Wat ik op dat moment ook bedacht en nog steeds niet snap is waarom die sleutel van Yves dan niet paste. Hij had hem nog wel gekregen kennelijk dus hij was niet nieuw meer. Waarom was hij dan ‘groot’? Zou Yves gelogen hebben in zijn brief? Zou hij meer te weten zijn gekomen dan hij vertelde? Vroeg Elvira zich dit nu ook af? Ik durfde dit niet te benoemen richting Elvira. Ze leek al wat verdrietig.  En ik zou ook niet weten waarom iemand dat dan zou doen, wel over de sleutels vertellen maar dan liegen over waar ze voor dienden, voor welke deur ze waren. Tegen je vrouw nog wel. Heel vaag…..dus daar begon ik niet over. Maar het voelde ook niet helemaal goed haar in het ongewisse te laten en ook al wist ik niet veel, ik zag wel dat haar sleutels precies leken op die van mij toen ik hem vond. In die zin was het dus niet raar dat ze groter waren. Wel leek het me heel bijzonder dat iemand zo veel sleutels had. Als ze dat beneden zouden horen…..Ik stelde dus voor samen naar het brugwachtershuisje te gaan om te kijken of haar sleutels zouden passen. Ze klaarde gelijk weer op en zei: “Ik hoopte al dat je dat zou voorstellen, en na wat je mij net verteld hebt vind ik het helemaal een goed idee. Er moet er toch één bij zitten die wel past?” Vervolgens vroeg ze me of het huis op het doosje me bekend voorkwam, wat niet zo was. Een groot chalet in de sneeuw. Ik ben niet zo van de wintersport. Toen ik haar vroeg wat dat huis er dan mee te maken had, mompelde ze “Niets waarschijnlijk, ik ken het ook niet. Maar ik zou wel willen weten hoe Yves aan dit doosje kwam.”

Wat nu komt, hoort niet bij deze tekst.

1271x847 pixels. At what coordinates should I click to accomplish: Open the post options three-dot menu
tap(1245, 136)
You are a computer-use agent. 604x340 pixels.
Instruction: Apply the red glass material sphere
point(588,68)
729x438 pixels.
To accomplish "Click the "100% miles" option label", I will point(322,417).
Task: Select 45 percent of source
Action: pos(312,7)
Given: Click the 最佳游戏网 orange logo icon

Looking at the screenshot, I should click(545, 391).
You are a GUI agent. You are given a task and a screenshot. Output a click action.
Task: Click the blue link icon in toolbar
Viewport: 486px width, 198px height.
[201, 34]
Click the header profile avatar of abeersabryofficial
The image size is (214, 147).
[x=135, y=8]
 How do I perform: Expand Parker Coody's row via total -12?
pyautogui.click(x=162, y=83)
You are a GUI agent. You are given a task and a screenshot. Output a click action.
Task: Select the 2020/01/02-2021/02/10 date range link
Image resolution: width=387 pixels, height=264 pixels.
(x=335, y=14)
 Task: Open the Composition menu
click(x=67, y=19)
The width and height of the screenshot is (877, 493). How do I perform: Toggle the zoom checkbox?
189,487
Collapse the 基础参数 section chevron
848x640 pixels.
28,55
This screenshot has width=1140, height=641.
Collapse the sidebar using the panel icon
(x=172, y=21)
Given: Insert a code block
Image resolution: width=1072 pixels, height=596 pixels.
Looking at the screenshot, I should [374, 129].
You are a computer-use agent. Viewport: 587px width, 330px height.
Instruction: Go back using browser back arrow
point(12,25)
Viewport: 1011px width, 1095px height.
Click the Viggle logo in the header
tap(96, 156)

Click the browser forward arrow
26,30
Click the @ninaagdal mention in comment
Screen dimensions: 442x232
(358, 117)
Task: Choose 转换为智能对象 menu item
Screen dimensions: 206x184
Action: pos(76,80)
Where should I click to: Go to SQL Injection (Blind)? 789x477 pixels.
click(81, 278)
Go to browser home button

 Elvira vroeg ook of ik terug was geweest, maar dat is niet zo. Ik heb gelukkig wel wat van Juul gehoord gisteren. Eindelijk. Ik kreeg een heel lang berichtje van haar, waarin ze me vroeg wat begrip en geduld te hebben. Ze was overrompeld door ons weekend samen en wilde de tijd nemen erover na te denken, te voelen wat ze voelde. En geen impulsieve dingen doen om de verkeerde redenen. Ik vraag me af welke redenen verkeerd konden zijn, we hadden het toch gewoon leuk samen? Het klinkt allemaal erg ingewikkeld voor haar. Waarom? Ik weet zeker dat als we elkaar maar gewoon weer even zien, die verwarring zo weg is en het weer zo goed voelt als vorige keer. Maar ja, nu moet ik maar afwachten. Bah, ik hou er helemaal niet van in de wacht te worden gezet, wat is dit nu weer? Ik had eerst alleen een duimpje omhoog gestuurd, bij gebrek aan woorden. Daar had ik meteen spijt van, kinderachtig vond ik het zodra ik het verstuurd had. Dus stuurde ik haar nog een berichtje, met: “Dankjewel voor je openhartigheid, doe rustig aan, ik loop niet weg.” Dat was beter. Maar waarom zei ik eigenlijk niet gewoon dat ik haar wilde zien, dat het dan ok zou zijn? Dat ik dacht dat dat haar juist zou kunnen geruststellen. Niet in je hoekje blijven zitten….of nog stelliger, dat ik niet iemand was die men zo in de wacht kon zetten. Omdat ik mijn kansen bij haar ook niet wil verpesten natuurlijk! Maar even afwachten dus en vertrouwen hebben.

Elvira leek heel opgetogen toen ik weg ging, we hebben afgesproken komend weekend naar het brugwachtershuisje te gaan. Ik heb toen ik thuiskwam gelijk een berichtje aan Juul gestuurd en haar verteld over de sleutels van Elvira. Of althans, ik heb haar verteld dat Elvira er meerdere heeft. Maar ik heb nog geen reactie van haar. Dat zal wel met haar laatste bericht te maken hebben. Het leek mij dat ik haar zoiets wél gelijk kon vertellen, het staat toch helemaal los van ons?  Nou ja, loslaten maar.

De man in Siberië kreeg op een middag bezoek van twee jagers. Hij schrijft vervolgens hoe wantrouwig hij was, hij vraagt zichzelf af waarom hij niet blij was met het gezelschap. Hij is druk met zijn gedachten. Raar dat een boek waarin zo weinig gebeurd toch zo leuk is. Maar zijn natuuromschrijvingen en gedachtes zijn echt mooi geschreven. Het is fijn even in de gedachtes van een ander te duiken en niet zo bezig te zijn met die van mezelf.